- RECORDS SHOWN:
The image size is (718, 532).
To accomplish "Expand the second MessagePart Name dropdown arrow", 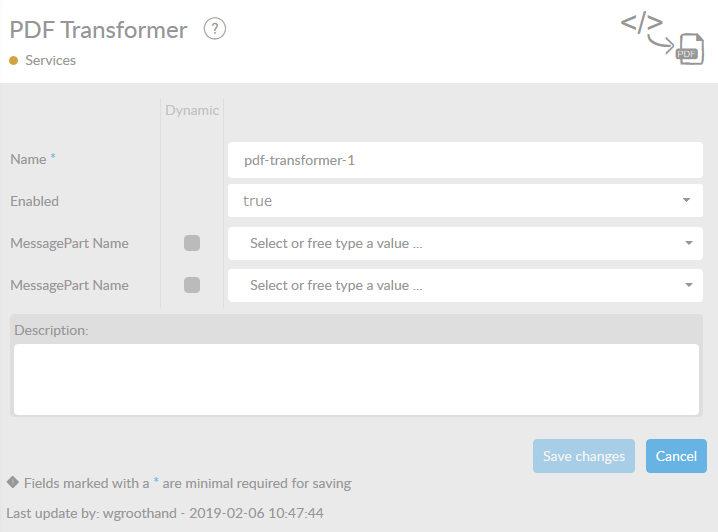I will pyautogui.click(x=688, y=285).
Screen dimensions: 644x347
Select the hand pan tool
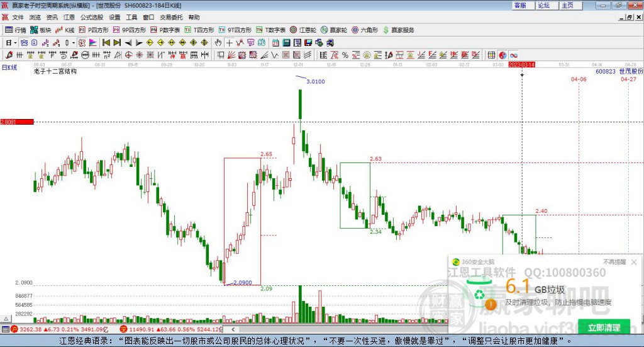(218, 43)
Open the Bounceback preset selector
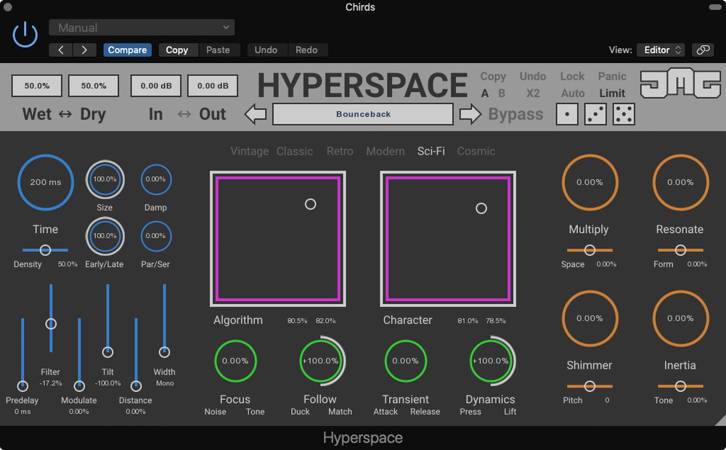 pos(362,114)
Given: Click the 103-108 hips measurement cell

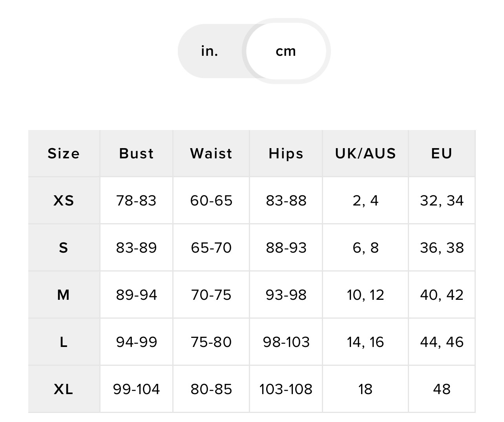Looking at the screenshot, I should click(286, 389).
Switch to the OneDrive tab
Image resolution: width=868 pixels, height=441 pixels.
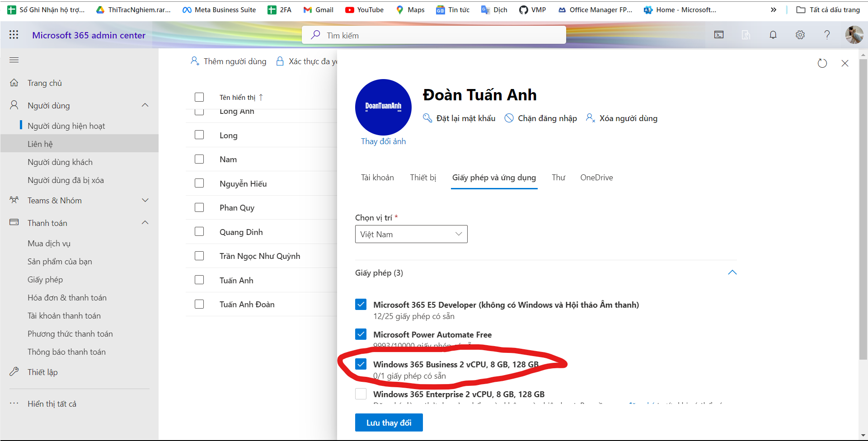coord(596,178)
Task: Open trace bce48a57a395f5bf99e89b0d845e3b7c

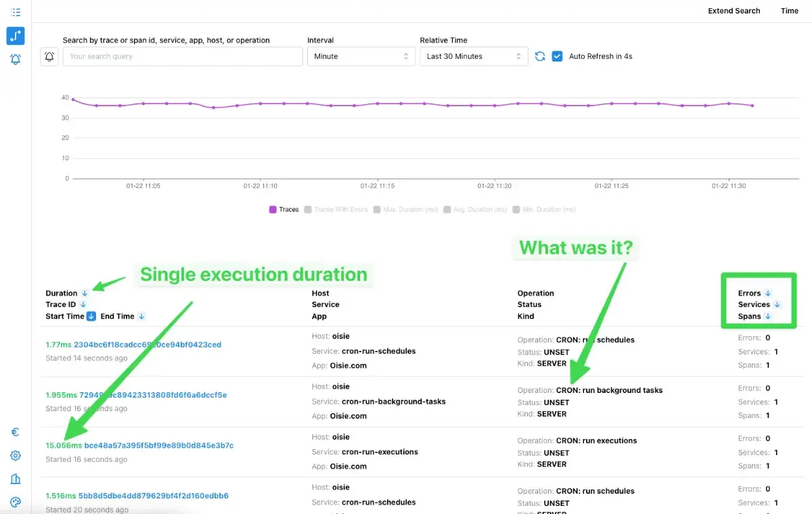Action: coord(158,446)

- DIRECTIONS: Repeat exactly the lines from the one containing "Screen dimensions: 644x347" to the last line of the records above, including both, and leave out any pictures.

- FINISHED TASK:
Screen dimensions: 644x347
Select the hand pan tool
(218, 43)
Open the Bounceback preset selector
 pos(362,114)
Given: Click the 103-108 hips measurement cell

Looking at the screenshot, I should click(286, 389).
Switch to the OneDrive tab
Image resolution: width=868 pixels, height=441 pixels.
coord(596,178)
Task: Open trace bce48a57a395f5bf99e89b0d845e3b7c

Action: coord(158,446)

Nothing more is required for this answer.